Boellaard Ronald, Rausch Ivo, Beyer Thomas, Delso Gaspar, Yaqub Maqsood, Quick Harald H, Sattler Bernhard
Department of Radiology and Nuclear Medicine, VU Medical Center, Amsterdam 1081 HV, The Netherlands; European Association of Nuclear Medicine Research Ltd., Vienna 1060, Austria; and European Association of Nuclear Medicine Physics Committee, Vienna 1060, Austria.
Center for Medical Physics and Biomedical Engineering, Medical University of Vienna, Vienna 1090, Austria.
Med Phys. 2015 Oct;42(10):5961-9. doi: 10.1118/1.4930962.
Integrated positron emission tomography/magnetic resonance (PET/MR) systems derive the PET attenuation correction (AC) from dedicated MR sequences. While MR-AC performs reasonably well in clinical patient imaging, it may fail for phantom-based quality control (QC). The authors assess the applicability of different protocols for PET QC in multicenter PET/MR imaging.
The National Electrical Manufacturers Association NU 2 2007 image quality phantom was imaged on three combined PET/MR systems: a Philips Ingenuity TF PET/MR, a Siemens Biograph mMR, and a GE SIGNA PET/MR (prototype) system. The phantom was filled according to the EANM FDG-PET/CT guideline 1.0 and scanned for 5 min over 1 bed. Two MR-AC imaging protocols were tested: standard clinical procedures and a dedicated protocol for phantom tests. Depending on the system, the dedicated phantom protocol employs a two-class (water and air) segmentation of the MR data or a CT-based template. Differences in attenuation- and SUV recovery coefficients (RC) are reported. PET/CT-based simulations were performed to simulate the various artifacts seen in the AC maps (μ-map) and their impact on the accuracy of phantom-based QC.
Clinical MR-AC protocols caused substantial errors and artifacts in the AC maps, resulting in underestimations of the reconstructed PET activity of up to 27%, depending on the PET/MR system.
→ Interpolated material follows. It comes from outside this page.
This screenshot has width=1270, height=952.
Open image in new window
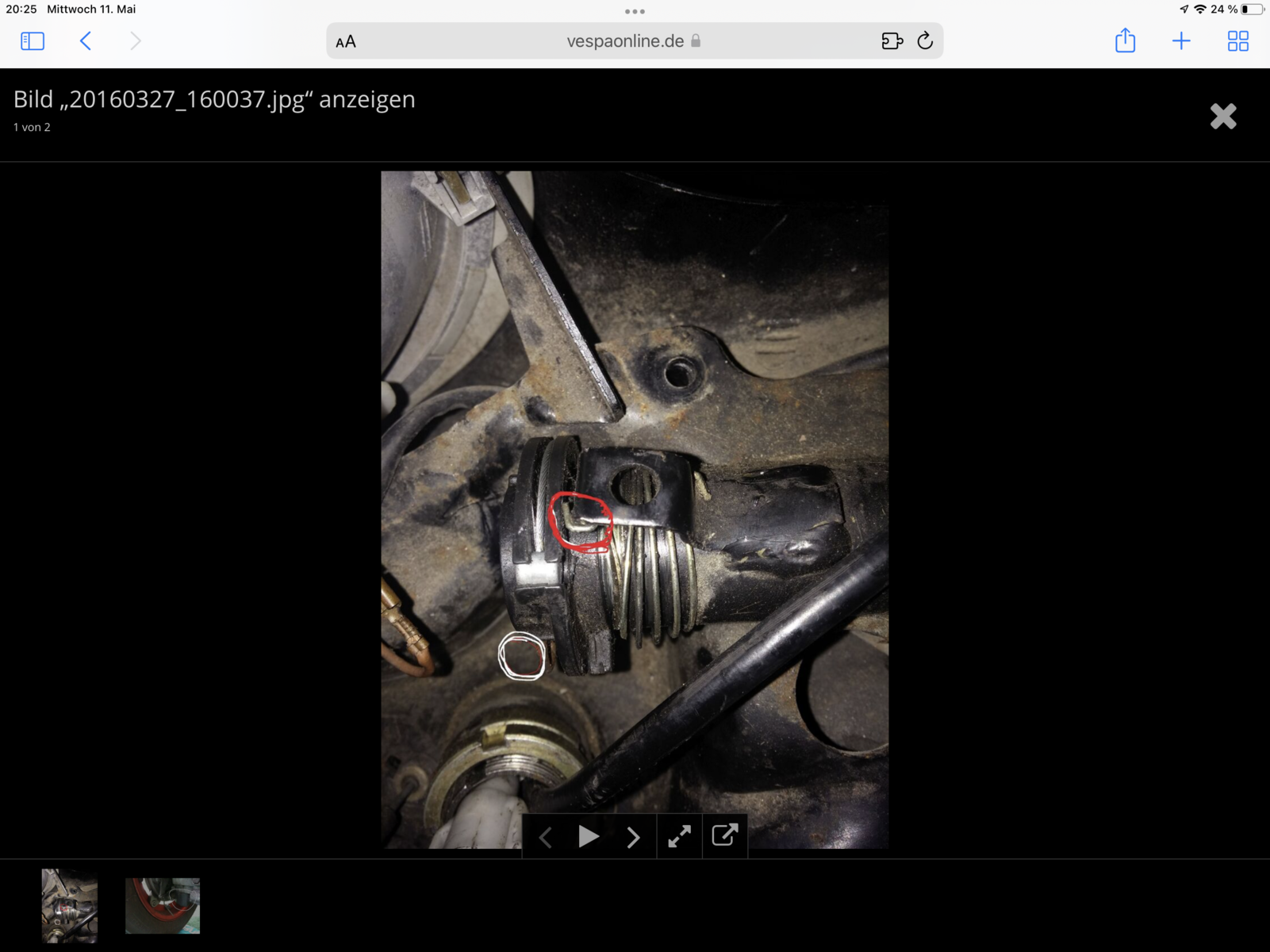(x=725, y=835)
Using dedicated phantom MR-AC protocols, PET bias was reduced to -8%. Mean and max SUV RC met EARL multicenter PET performance specifications for most contrast objects, but only when using the dedicated phantom protocol. Simulations confirmed the bias in experimental data to be caused by incorrect AC maps resulting from the use of clinical MR-AC protocols.
Phantom-based quality control of PET/MR systems in a multicenter, multivendor setting may be performed with sufficient accuracy, but only when dedicated phantom acquisition and processing protocols are used for attenuation correction.
集成正电子发射断层扫描/磁共振(PET/MR)系统通过专用的MR序列进行PET衰减校正(AC)。虽然MR-AC在临床患者成像中表现良好,但在基于体模的质量控制(QC)中可能会失败。作者评估了不同协议在多中心PET/MR成像中用于PET QC的适用性。
使用三个组合式PET/MR系统对美国国家电气制造商协会(National Electrical Manufacturers Association)NU 2 2007图像质量体模进行成像:一台飞利浦Ingenuity TF PET/MR、一台西门子Biograph mMR和一台GE SIGNA PET/MR(原型)系统。根据欧洲核医学协会(EANM)FDG-PET/CT指南1.0对体模进行填充,并在一张床位上扫描5分钟。测试了两种MR-AC成像协议:标准临床程序和专用的体模测试协议。根据系统不同,专用体模协议对MR数据采用两类(水和空气)分割或基于CT的模板。报告了衰减恢复系数(RC)和标准化摄取值(SUV)恢复系数的差异。进行了基于PET/CT的模拟,以模拟在AC图(μ图)中看到的各种伪影及其对基于体模的QC准确性的影响。
临床MR-AC协议在AC图中导致了大量误差和伪影,根据PET/MR系统的不同,重建PET活性的低估高达27%。使用专用的体模MR-AC协议时,PET偏差降低到了-8%。对于大多数对比对象,平均和最大SUV RC符合欧洲放射性核素成像质量控制(EARL)多中心PET性能规范,但仅在使用专用体模协议时。模拟证实实验数据中的偏差是由使用临床MR-AC协议导致的不正确AC图引起的。
在多中心、多供应商环境下,对PET/MR系统进行基于体模的质量控制可以达到足够的准确性,但前提是使用专用的体模采集和处理协议进行衰减校正。